Berikut ini ikhtisar hal-hal yang mendasar dari diskusi tentang tanggung jawab moral individu atas kesalahan atau kerugian ini: Pertama, secara moral  individu bertanggung jawab jika (1) seseorang menyebabkan kerugian atau gagal mencegahnya ketika dia dapat dan seharusnya dapat mencegahnya, (2) seseorang mengetahui apa yang sedang dilakukannya, dan (3) seseorang bertindak sesuai dengan keinginannya. Kedua, tanggung jawab moral sepenuhnya dapat dihilangkan (dimaafkan) jika tidak ada salah satu dari unsur-unsur tersebut. Ketiga, tanggung jawab moral atas kesalahan atau kerugian dapat dimitigasi oleh (a) bobot keterlibatan yang kecil (meskipun kegagalan tidak memperingan jika seseorang mempunyai tugas khusus untuk mencegah kesalahan), (b) ketidakpastian, dan (c) kesulitan, namun cakupan sejauh mana hal-hal tersebut memperingan tanggung jawab moral seseorang tergantung pada keseriusan kesalahan atau kerugian. Semakin besar keseriusannya, semakin kecil ketiga faktor tersebut dapat memperingan.
1)    Tanggung Jawab Korporasi
Di dalam korporasi, tanggung jawab atas tindakan korporasi sering didistribusikan kepada sejumlah pihak yang bekerja sama. Tindakan korporasi biasanya terdiri atas tindakan atas atas kelalaian (omissions)  orang-orang yang berbeda yang bekerja sama sehingga tindakan atau kelalaian mereka bersama-sama menghasilkan tindakan korporasi bersama. Misalnya, sebuah tim manajer mendesain sebuh mobil, tim lain mengujinya, dan tim ketiga membuatnya, satu orang memberi perintah, memberi saran, atau memastikan sesuatu, yang lainnya melaksanakan perintah, saran dan kepastian tersebut; satu kelompok membohongi pembeli dan kelompok lainnya tahu namun diam-diam menikmati keuntungannya; satu orang menunjukkan caranya dan orang yang lain melaksanakannya; satu kelompok melakukan kesalahan dan kelompok lainnya menyembunyikan kesalahan itu.

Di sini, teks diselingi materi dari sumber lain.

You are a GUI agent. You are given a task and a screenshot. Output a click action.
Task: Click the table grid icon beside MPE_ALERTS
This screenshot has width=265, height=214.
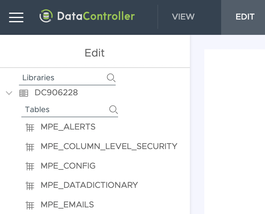[30, 127]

Siapakah yang bertanggung jawab atas tindakan yang dihasilkan bersama-sama itu? Pandangan tradisional berpendapat bahwa mereka yang melaksanakan secara sadar dan bebas (knowingly and freely) apa yang diperlukan untuk menghasilkan tindakan korporasi, masing-masing secara formal bertanggung jawab. Dalam pandangan ini, situasi di mana seseorang memerlukan tindakan orang lain untuk melaksanakan tindakan korporasi yang keliru, secara prinsip tidak berbeda dengan situasi di mana seseorang memerlukan lingkungan eksternal untuk melakukan kesalahan.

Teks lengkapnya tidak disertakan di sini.